Tax exile is a growing phenomenon, both in terms of the profiles affected and the destinations, and at the center of these departures is a costly, complex and unstable French tax system.

Dear French people living abroad,

You're often singled out by some in the media and political circles. And yet, anyone who knows anything about the subject knows that "tax exiles" - French people who leave France to settle permanently outside the country - do so for a whole range of reasons. Among the main factors, many cite the complexity of the French tax system as a trigger.

And, as you well know, contrary to some people's shortcuts, tax exile has nothing to do with tax optimization or tax evasion: it's all about living abroad, usually with your whole family. So there's no point in criticizing French people who leave, and it certainly won't convince you to return!

Especially since the election of François Hollande, tax exile has continued to accelerate, with more French taxpayers moving abroad than ever before. According to the French Ministry of Foreign Affairs, the French community established outside France now stands at 1.6 million, representing a total of 2 to 2.5 million French citizens.

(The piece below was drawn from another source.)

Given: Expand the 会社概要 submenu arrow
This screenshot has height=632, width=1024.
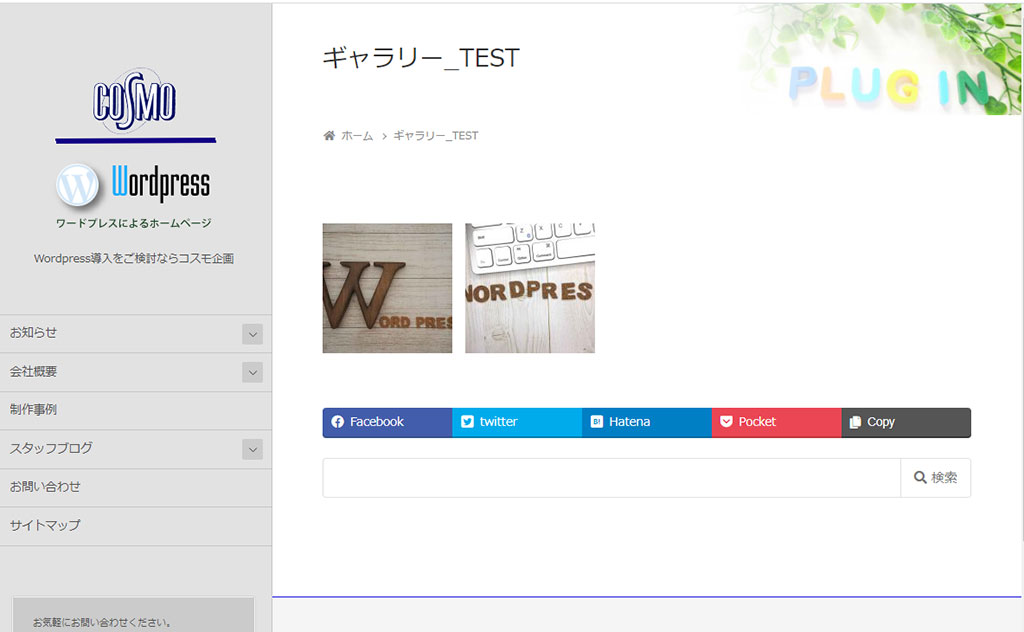Looking at the screenshot, I should point(252,372).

In addition to this increase in the number of departures, there's another recent feature in the change in destinations. While the arrival in power of François Mitterrand in 1981 led to the flight of large French fortunes abroad, the countries concerned were mainly limited to Switzerland, followed by England and Belgium. Today, the French are also heading for Morocco, Thailand and Portugal. For example, the Ministry estimates the French community in Portugal at around 30,000 (updated June 2015).

What's new is that tax exile also concerns a much broader spectrum of social categories. Gone are the fantasies of the "rich" moving abroad: many middle-class families, students and young professionals are leaving our country early to make a life for themselves elsewhere. An increasing number of retirees are also spending their retirement years abroad.

Yet France is not condemned to fiscal hell. Major reforms need to be implemented immediately after the 2017 presidential election. As a matter of urgency, taxes must be reduced, with a 10% cut in income tax, abolition of the wealth tax (ISF) and exemption from inheritance tax so that our heirs can benefit from the fruits of our labor, so that "transmission" is no longer a dirty word. Inheritances up to 400,000 euros must be exempt from this tax, which today adds tax to tax right up to the grave.